Removing acrylamide from food
Researchers now believe they can reduce or remove before cooking some of the compounds that help form acrylamide during baking or frying.
27/06/06 Scientists are making headway in reducing acrylamide levels in foods like potato chips, although reducing levels in coffee is still difficult, according to food science experts at the IFT Annual Meeting + FOOD EXPO®.
Acrylamide, a chemical found in potato chips, French fries, coffee, and bread, was the center of a worldwide health scare in 2002 after a European study found it was formed in some foods that were fried or baked at high temperatures. Since then, scientists have tried to find ways to reduce acrylamide from food without destroying their taste and quality.

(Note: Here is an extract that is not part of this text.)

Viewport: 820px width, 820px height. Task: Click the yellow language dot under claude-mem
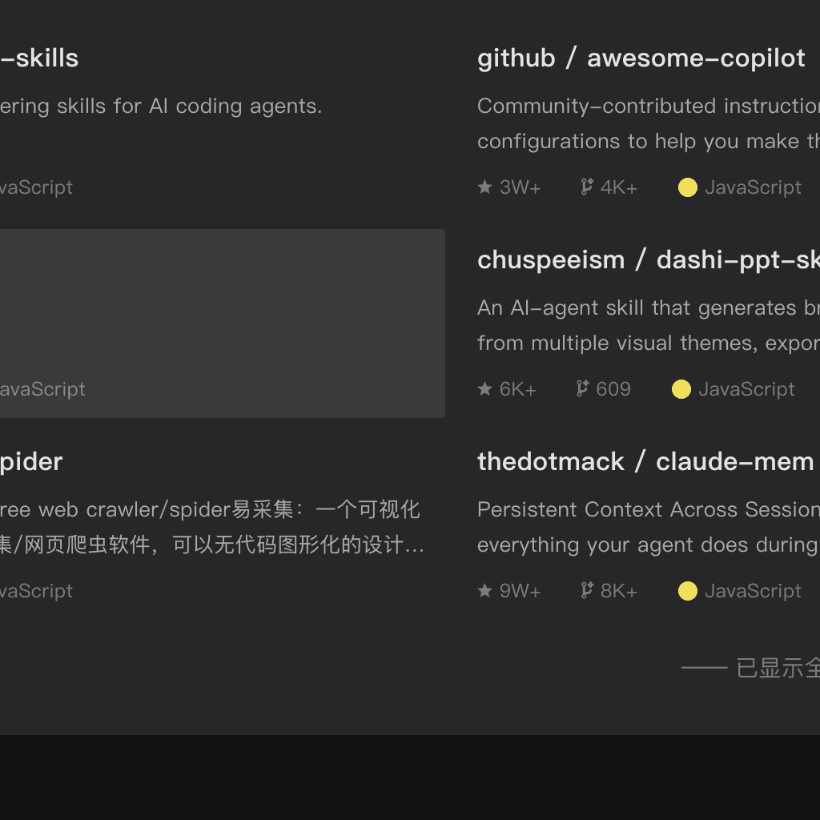pos(688,591)
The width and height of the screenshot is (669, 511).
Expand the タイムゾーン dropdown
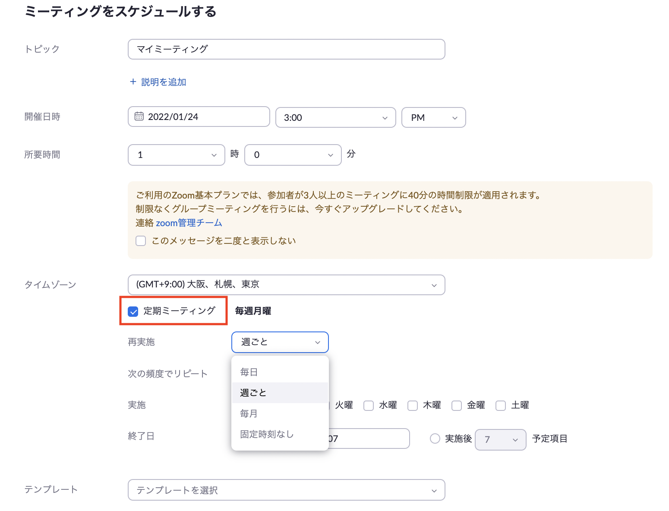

Researchers now believe they can reduce or remove before cooking some of the compounds that help form acrylamide during baking or frying.
“[F]or certain applications, [this] is a very promising approach,” said Richard Stadler, head of quality management at Nestle. Reducing acrylamide in coffee, on the other hand, has always been a challenge, he said.
Michael Pariza, director of the Food Research Institute at the University of Wisconsin, said there’s yet been no single all-encompassing method found for reducing acrylamide while preserving quality. But he says the problem must be taken in context.
There are thousands of compounds in food that are potentially carcinogenic, he said. But that doesn’t mean they’re dangerous.